[Stored data entries]
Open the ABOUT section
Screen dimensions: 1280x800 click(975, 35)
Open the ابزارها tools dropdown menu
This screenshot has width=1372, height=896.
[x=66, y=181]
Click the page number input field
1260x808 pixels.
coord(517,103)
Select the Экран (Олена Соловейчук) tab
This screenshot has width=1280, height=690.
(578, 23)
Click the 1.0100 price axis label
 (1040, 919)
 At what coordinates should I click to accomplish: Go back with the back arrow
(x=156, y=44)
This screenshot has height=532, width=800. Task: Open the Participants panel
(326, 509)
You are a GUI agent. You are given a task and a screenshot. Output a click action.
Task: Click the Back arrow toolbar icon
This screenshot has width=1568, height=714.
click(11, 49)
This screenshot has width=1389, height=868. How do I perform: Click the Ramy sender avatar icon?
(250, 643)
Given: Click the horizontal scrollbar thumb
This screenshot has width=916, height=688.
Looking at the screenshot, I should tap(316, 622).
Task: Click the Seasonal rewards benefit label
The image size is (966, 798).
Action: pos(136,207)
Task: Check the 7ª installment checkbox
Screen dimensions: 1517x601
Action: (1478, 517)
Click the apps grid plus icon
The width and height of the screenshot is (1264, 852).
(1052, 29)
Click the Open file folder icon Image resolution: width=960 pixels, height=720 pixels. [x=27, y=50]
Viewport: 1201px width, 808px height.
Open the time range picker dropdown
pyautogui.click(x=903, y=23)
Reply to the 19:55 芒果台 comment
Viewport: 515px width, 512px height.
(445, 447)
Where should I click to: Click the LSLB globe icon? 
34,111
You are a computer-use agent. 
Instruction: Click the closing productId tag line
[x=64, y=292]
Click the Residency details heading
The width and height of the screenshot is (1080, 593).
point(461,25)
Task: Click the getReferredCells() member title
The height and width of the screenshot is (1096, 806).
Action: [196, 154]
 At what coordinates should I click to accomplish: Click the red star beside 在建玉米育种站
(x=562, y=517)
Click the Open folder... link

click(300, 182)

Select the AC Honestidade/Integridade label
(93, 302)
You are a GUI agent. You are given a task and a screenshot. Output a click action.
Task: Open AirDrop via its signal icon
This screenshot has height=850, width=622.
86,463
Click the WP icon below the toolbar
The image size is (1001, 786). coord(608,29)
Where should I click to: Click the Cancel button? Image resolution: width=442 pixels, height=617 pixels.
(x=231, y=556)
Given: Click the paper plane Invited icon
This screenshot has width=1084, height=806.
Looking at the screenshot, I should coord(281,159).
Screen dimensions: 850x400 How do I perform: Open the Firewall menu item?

# TASK STATEMENT:
Keep to the lines from the one containing "Click the Open folder... link" to the end of the entries above, and retype them exactly.

# YOUR RESPONSE:
Click the Open folder... link

click(300, 182)

Select the AC Honestidade/Integridade label
(93, 302)
You are a GUI agent. You are given a task and a screenshot. Output a click action.
Task: Open AirDrop via its signal icon
This screenshot has height=850, width=622.
86,463
Click the WP icon below the toolbar
The image size is (1001, 786). coord(608,29)
Where should I click to: Click the Cancel button? Image resolution: width=442 pixels, height=617 pixels.
(x=231, y=556)
Given: Click the paper plane Invited icon
This screenshot has width=1084, height=806.
Looking at the screenshot, I should coord(281,159).
Screen dimensions: 850x400 How do I perform: Open the Firewall menu item?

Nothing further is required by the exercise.